The nature of the construction industry makes it one of the most susceptible to crises of all kinds, from the collapse of a structure or piece of equipment to an injured worker to a labor dispute. Therefore, it’s crucial for firms to have a plan when crisis strikes. Without a plan, leadership is forced into action before having thought through the best course of action; without a plan, it makes it even harder to respond efficiently, effectively, and accurately.

The audiences that will want to hear from those involved in the event of a construction crises are many: clients, employees, regulators, government officials and, of course, the media.

The first step in crisis preparation is drafting a written plan. A structured plan puts policies and protocols in place, allowing an organization to disseminate accurate and consistent information to multiple stakeholders in a high pressure situation.

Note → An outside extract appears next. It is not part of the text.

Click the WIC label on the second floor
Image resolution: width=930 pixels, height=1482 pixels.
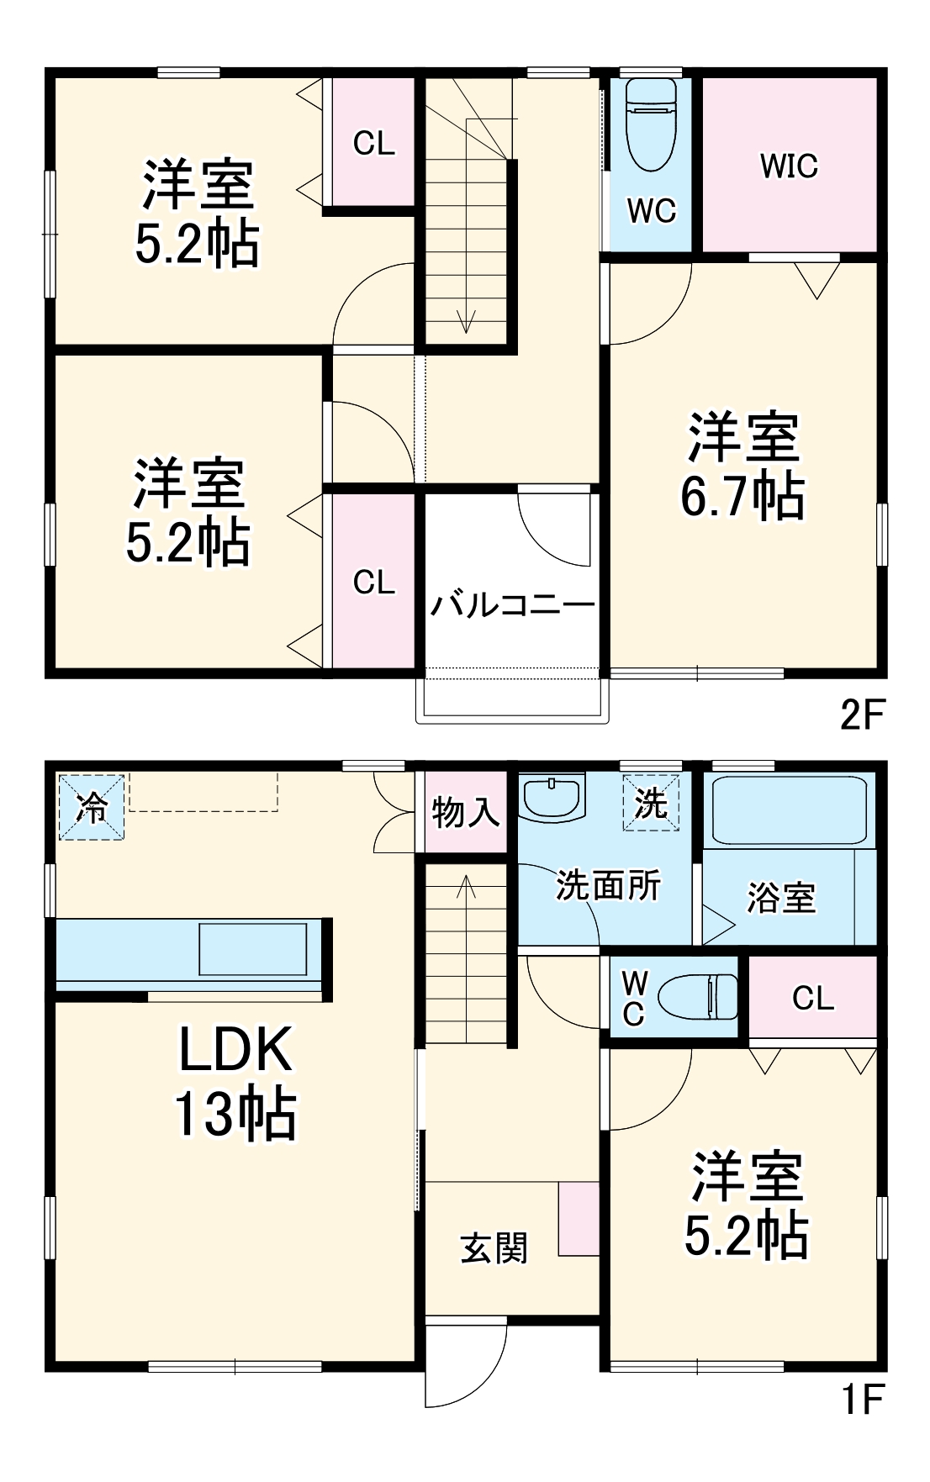[x=789, y=166]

Here are 5 things construction companies should include in their crisis management plan:

A designated crisis response team (CRT).

It’s imperative that a company has a core team identified to manage the response. These individuals should each have clearly defined roles and responsibilities to cut down on confusion and chaos when a crisis occurs. In construction, there are usually CRT members both within the front office but also specific to the project, such as Field Superintendents. There should be both digital and hardcopies of a CRT contact list on employees’ computers and/or phones, and in their vehicles or trailers.

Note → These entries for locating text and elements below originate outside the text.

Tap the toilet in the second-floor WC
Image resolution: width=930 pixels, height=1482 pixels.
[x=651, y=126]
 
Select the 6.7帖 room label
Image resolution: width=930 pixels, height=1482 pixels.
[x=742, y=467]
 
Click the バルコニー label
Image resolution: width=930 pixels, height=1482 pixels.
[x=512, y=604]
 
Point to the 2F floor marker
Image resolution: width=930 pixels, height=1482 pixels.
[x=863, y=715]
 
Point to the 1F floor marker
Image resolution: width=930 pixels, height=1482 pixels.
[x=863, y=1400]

Evacuation and/or muster points.

When crisis strikes, there should be a known meeting place where all staff should gather. Ideally, this place affords some privacy away from media or onlookers. A second meeting place should be established offsite in the occasion that the area surrounding the jobsite is unfit or unsafe.

A list of procedures.

When a crisis strikes at the jobsite, and after emergency protocol has been followed to ensure everyone’s safety, there should be clear list of steps to be taken by the CRT. “Determine who travels to jobsite,” “communicate with subcontractors,” or “log media inquiries,” are all examples of actions that should be included on the list of procedures or checklist.

Media relations policy.

A member of the CRT should be the designated Media Liaison and Spokesperson. This person should be well-versed on the crisis management plan and have completed media training sessions. Everyone in the field, and even on the CRT, should pass along any media inquiries to the Media Liaison. This ensures that the message communicated is consistent and accurate.

Template statements.

With press outlets rushing to break news online or on social media, it’s critical that companies respond promptly so their statement be included in those initial reports. After determining your organization’s most likely crisis scenarios, draft statement language that is adaptable and has been approved by your legal team. It’s considerably easier than putting together a statement from scratch when the pressure is on!

Just about every situation can be anticipated and planned for so think of a crisis management plan as a type of insurance policy. You put the time and effort in up front so when something does occur, you’re in a much better position to communicate, take control of the situation and defend your reputation.